-------- DATA SUPPLIED --------

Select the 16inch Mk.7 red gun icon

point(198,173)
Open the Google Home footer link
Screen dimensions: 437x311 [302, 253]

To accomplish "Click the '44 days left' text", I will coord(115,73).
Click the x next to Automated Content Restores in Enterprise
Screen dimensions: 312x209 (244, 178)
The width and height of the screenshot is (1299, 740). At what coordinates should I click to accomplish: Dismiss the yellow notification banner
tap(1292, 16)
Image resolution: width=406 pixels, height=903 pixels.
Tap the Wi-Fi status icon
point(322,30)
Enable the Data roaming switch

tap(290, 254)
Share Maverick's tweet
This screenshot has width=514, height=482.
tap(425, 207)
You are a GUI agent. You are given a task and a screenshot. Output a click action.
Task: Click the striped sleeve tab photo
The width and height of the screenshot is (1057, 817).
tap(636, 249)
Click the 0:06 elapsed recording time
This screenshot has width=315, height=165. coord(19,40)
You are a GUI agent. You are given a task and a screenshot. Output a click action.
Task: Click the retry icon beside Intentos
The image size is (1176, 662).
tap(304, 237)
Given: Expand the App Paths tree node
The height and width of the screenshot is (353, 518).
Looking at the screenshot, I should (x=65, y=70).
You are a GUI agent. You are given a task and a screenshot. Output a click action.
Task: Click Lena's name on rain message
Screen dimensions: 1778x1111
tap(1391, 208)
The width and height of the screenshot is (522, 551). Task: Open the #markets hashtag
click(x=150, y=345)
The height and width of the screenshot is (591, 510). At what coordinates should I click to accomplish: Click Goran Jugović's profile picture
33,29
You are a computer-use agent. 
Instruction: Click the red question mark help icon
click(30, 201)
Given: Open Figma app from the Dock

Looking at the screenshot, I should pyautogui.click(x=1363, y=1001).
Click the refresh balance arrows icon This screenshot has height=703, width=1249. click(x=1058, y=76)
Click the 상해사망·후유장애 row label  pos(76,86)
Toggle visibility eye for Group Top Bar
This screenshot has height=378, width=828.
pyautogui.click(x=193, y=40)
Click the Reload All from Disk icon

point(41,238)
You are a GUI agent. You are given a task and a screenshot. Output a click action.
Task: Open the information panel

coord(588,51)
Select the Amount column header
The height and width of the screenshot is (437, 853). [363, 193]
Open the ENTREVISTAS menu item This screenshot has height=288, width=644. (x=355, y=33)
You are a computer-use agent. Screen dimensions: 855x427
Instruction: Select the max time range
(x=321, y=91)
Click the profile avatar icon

--------

AIM OF THE TASK »
Render every line of the material above as a Markdown table with the columns "Row" and "Line", numbering the rows in order and leaving out blank lines.

SOLUTION »
| Row | Line |
|---|---|
| 1 | Select the 16inch Mk.7 red gun icon |
| 2 | point(198,173) |
| 3 | Open the Google Home footer link |
| 4 | Screen dimensions: 437x311 [302, 253] |
| 5 | To accomplish "Click the '44 days left' text", I will coord(115,73). |
| 6 | Click the x next to Automated Content Restores in Enterprise |
| 7 | Screen dimensions: 312x209 (244, 178) |
| 8 | The width and height of the screenshot is (1299, 740). At what coordinates should I click to accomplish: Dismiss the yellow notification banner |
| 9 | tap(1292, 16) |
| 10 | Image resolution: width=406 pixels, height=903 pixels. |
| 11 | Tap the Wi-Fi status icon |
| 12 | point(322,30) |
| 13 | Enable the Data roaming switch |
| 14 | tap(290, 254) |
| 15 | Share Maverick's tweet |
| 16 | This screenshot has width=514, height=482. |
| 17 | tap(425, 207) |
| 18 | You are a GUI agent. You are given a task and a screenshot. Output a click action. |
| 19 | Task: Click the striped sleeve tab photo |
| 20 | The width and height of the screenshot is (1057, 817). |
| 21 | tap(636, 249) |
| 22 | Click the 0:06 elapsed recording time |
| 23 | This screenshot has width=315, height=165. coord(19,40) |
| 24 | You are a GUI agent. You are given a task and a screenshot. Output a click action. |
| 25 | Task: Click the retry icon beside Intentos |
| 26 | The image size is (1176, 662). |
| 27 | tap(304, 237) |
| 28 | Given: Expand the App Paths tree node |
| 29 | The height and width of the screenshot is (353, 518). |
| 30 | Looking at the screenshot, I should (x=65, y=70). |
| 31 | You are a GUI agent. You are given a task and a screenshot. Output a click action. |
| 32 | Task: Click Lena's name on rain message |
| 33 | Screen dimensions: 1778x1111 |
| 34 | tap(1391, 208) |
| 35 | The width and height of the screenshot is (522, 551). Task: Open the #markets hashtag |
| 36 | click(x=150, y=345) |
| 37 | The height and width of the screenshot is (591, 510). At what coordinates should I click to accomplish: Click Goran Jugović's profile picture |
| 38 | 33,29 |
| 39 | You are a computer-use agent.  |
| 40 | Instruction: Click the red question mark help icon |
| 41 | click(30, 201) |
| 42 | Given: Open Figma app from the Dock |
| 43 | Looking at the screenshot, I should pyautogui.click(x=1363, y=1001). |
| 44 | Click the refresh balance arrows icon This screenshot has height=703, width=1249. click(x=1058, y=76) |
| 45 | Click the 상해사망·후유장애 row label  pos(76,86) |
| 46 | Toggle visibility eye for Group Top Bar |
| 47 | This screenshot has height=378, width=828. |
| 48 | pyautogui.click(x=193, y=40) |
| 49 | Click the Reload All from Disk icon |
| 50 | point(41,238) |
| 51 | You are a GUI agent. You are given a task and a screenshot. Output a click action. |
| 52 | Task: Open the information panel |
| 53 | coord(588,51) |
| 54 | Select the Amount column header |
| 55 | The height and width of the screenshot is (437, 853). [363, 193] |
| 56 | Open the ENTREVISTAS menu item This screenshot has height=288, width=644. (x=355, y=33) |
| 57 | You are a computer-use agent. Screen dimensions: 855x427 |
| 58 | Instruction: Select the max time range |
| 59 | (x=321, y=91) |
| 60 | Click the profile avatar icon |